Wat is een IP-adres?
Bij computernetwerken is een IP-adres (afkorting van "Internet Protocol-adres") een uniek numeriek label dat wordt toegewezen aan elk apparaat dat op een computernetwerk is aangesloten. Het IP-adres heeft twee hoofdfuncties:
1. Identificatie van het apparaat: Elk apparaat in een netwerk moet een uniek IP-adres hebben, dat fungeert als zijn "adres" of "identificator". Hierdoor kunnen datapakketten worden afgeleverd bij het juiste apparaat in een netwerk.
2. Datapakketten routeren: Wanneer een apparaat gegevens over het netwerk verzendt, wordt het IP-adres van het bestemmingsapparaat gebruikt om te bepalen waar de gegevens naartoe moeten worden verzonden. De datapakketten worden door het netwerk gerouteerd op basis van hun IP-adressen. IP-adressen worden doorgaans geschreven in decimale notatie met punten, met vier getallen gescheiden door punten (bijvoorbeeld 192.168.1.1). Elk nummer kan variëren van 0 tot 255, wat een totaal van meer dan 16 miljoen mogelijke unieke IP-adressen mogelijk maakt.

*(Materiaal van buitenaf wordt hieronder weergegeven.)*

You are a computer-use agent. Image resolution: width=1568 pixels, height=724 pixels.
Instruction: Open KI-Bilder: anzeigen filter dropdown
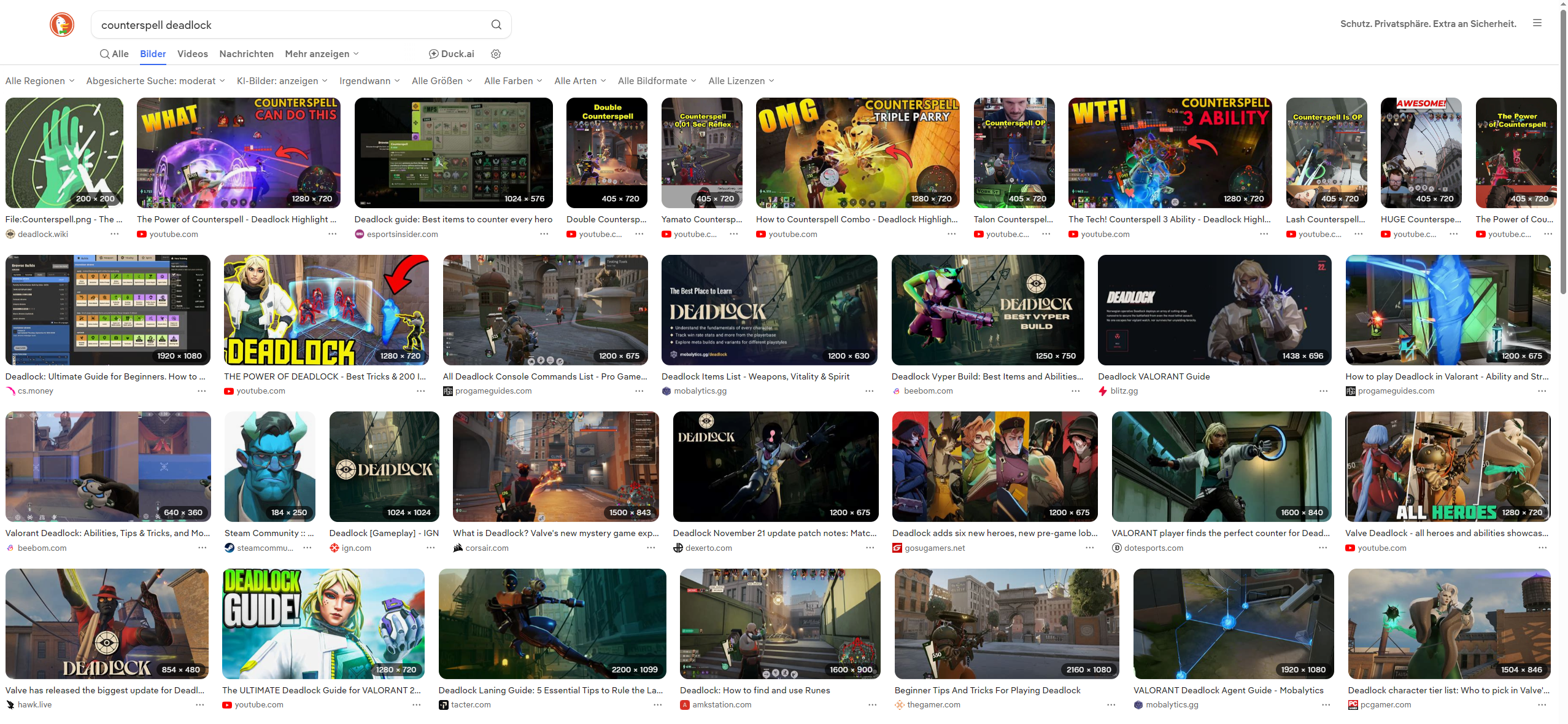click(282, 81)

Er zijn twee hoofdtypen IP-adressen:
1. IP-versie 4 (IPv4): Dit is de originele versie van het internetprotocol en wordt nog steeds veel gebruikt. IPv4-adressen zijn 32-bits getallen, wat betekent dat ze vier getallen hebben, gescheiden door punten (bijvoorbeeld 192.168.1.1).
2. IP-versie 6 (IPv6): Dit is een nieuwere versie van het internetprotocol die is ontworpen om meer adressen te bieden dan IPv4. IPv6-adressen zijn 128-bits getallen, wat betekent dat ze acht groepen hexadecimale getallen hebben, gescheiden door dubbele punten (bijvoorbeeld 2001:0db8:85a3:0000:0000:8a2e:0370:7334). Samenvattend is een IP-adres een uniek numeriek getal. label dat aan elk apparaat in een computernetwerk wordt toegewezen en het heeft twee hoofdfuncties: het identificeren van het apparaat en het routeren van datapakketten. Er zijn twee hoofdtypen IP-adressen: IPv4 en IPv6.